◆ **GIVEN TEXT**
----------------------------------------

We should be more tired than the model

Something I've been trying recently for non-throwaway code is extensive refactoring, without typing any code myself but by closely directing the coding agent.

Prompts like "move the code relating to SQL query analysis into a new file", "look for opportunities to use pytest parametrize to remove duplication in that test", "rename method X to Y".

Early indications are that this is helping a lot with the problem where it's easy to churn out thousands of lines of code and not really have it stick in my head, even if I review every line of it.

Reviewing code and actively refactoring it is less tedious and more mentally engaging than reviewing code without changes.

If this was a human collaborator I'd be worried that I'm just creating busywork for them, but I don't care about busywork for LLMs!

The goal is to produce code that I understand and that I can remember just well enough that I get an updated mental model to help me productively make future decisions about the codebase.

I don't know. I find that I'm moving up a level and improving my product-management skills while delegating most of the code to the agents. I'm still very much hands-on with the design and requirements, and I'm asking questions like, "What's our security story for XYZ?", "Are we accounting for colour-blindness?", etc. Not being down in the code allows me to prairie-dog a bit more and see the landscape better.

I clearly identify with the problem the author raises, which is: the bottleneck is understanding.

I don't go along with their mitigations though.

In programming we have one tool for this: abstraction. Decomposition, pattern recognition, even data structures and algorithms are all down stream of abstraction. Collectively, we've never truly mastered abstraction, but it's what we have and we collectively wield it well enough that it's usually somewhat effective.

We are in dire need of a better abstraction.

----------------------------------------

◆ **DATASET EXCERPT**
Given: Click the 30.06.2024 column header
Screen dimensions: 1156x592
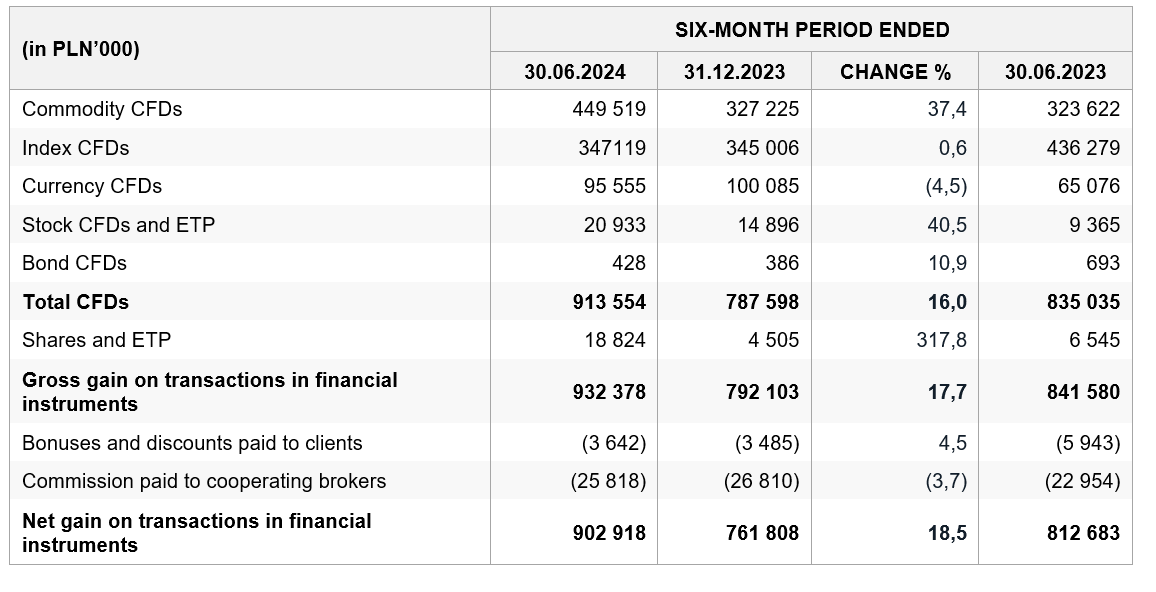Looking at the screenshot, I should point(574,72).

----------------------------------------

◆ **TASK REQUIREMENTS**
- A) Answer these questions from the thread on refactoring with coding agents, not from the data:
(i) According to the thread, what is less tedious and more mentally engaging than reviewing code without changes?
(ii) In the comment that begins "I don't know.", which skills does the writer say they are improving while delegating most of the code to the agents?
(iii) What does the comment that begins "I clearly identify with the problem" call the one tool programming has for this?
- B) Write the next part of the thread on refactoring with coding agents, starting after its final sentence.

◆ **ANSWERS TO EACH TASK**
- A)
(i) Reviewing code and actively refactoring it.
(ii) Product-management skills.
(iii) Abstraction.

- B)
> We should be more tired than the model

I understand the rationale behind this, but can't help feeling that this is a downward spiral. The software industry has always been a hard place to build and sustain a career because of the pace of change. With these tools, the pressure to increase output is going to grow, jobs are going to be axed - so software devs need to work harder to stay relevant. Weren't these tools supposed to make our lives easier?!

> Using the agent to keep asking questions about pieces of the code I don’t understand instead and pull up relevant documentation and PRs.

I like to do the opposite, asking the LLM to give me relevant follow-up documentation, like the actually docs, where I can read and understand things myself. Data structures, techniques, etc. I still like to read that from the authors, much easier and trustworthy to grasp.

Skill atrophy is a real issue when it comes to creative skills. But I argue that not all of what we call coding belongs to these skills. I consider lots of it chores due to inefficiency of the languages and abstraction layers. Problem solving, hypothesizing, researching, running experiments, and designing solutions all require critical thinking and creative skills. If you're worried about losing coding skills, ask yourself this question: what are you trying to achieve?

https://web.stanford.edu/class/ee384m/Handouts/HowtoReadPape...

I think this is how we should be reading code as well.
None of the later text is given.